A verbatim copy of all the data is required, minus any images.

RECORDS SHOWN.
+ + + + +

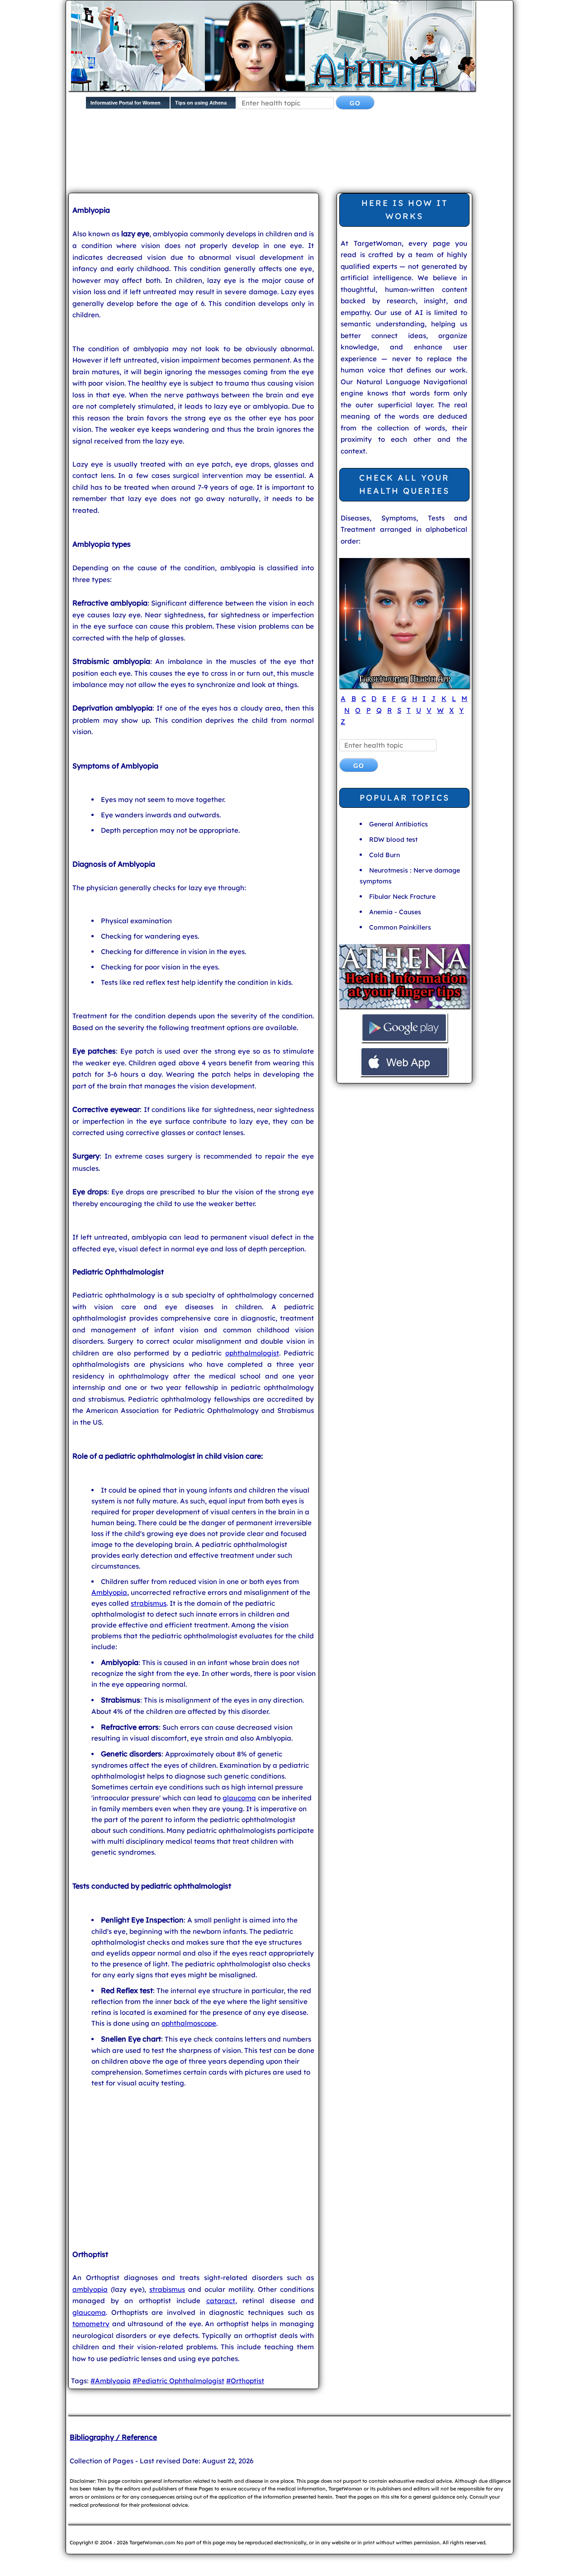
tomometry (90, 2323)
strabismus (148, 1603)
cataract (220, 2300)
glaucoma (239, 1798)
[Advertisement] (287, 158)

+ + + + +

RESPONSE BOX.
tomometry (90, 2323)
strabismus (148, 1603)
cataract (220, 2300)
glaucoma (239, 1798)
[Advertisement] (287, 158)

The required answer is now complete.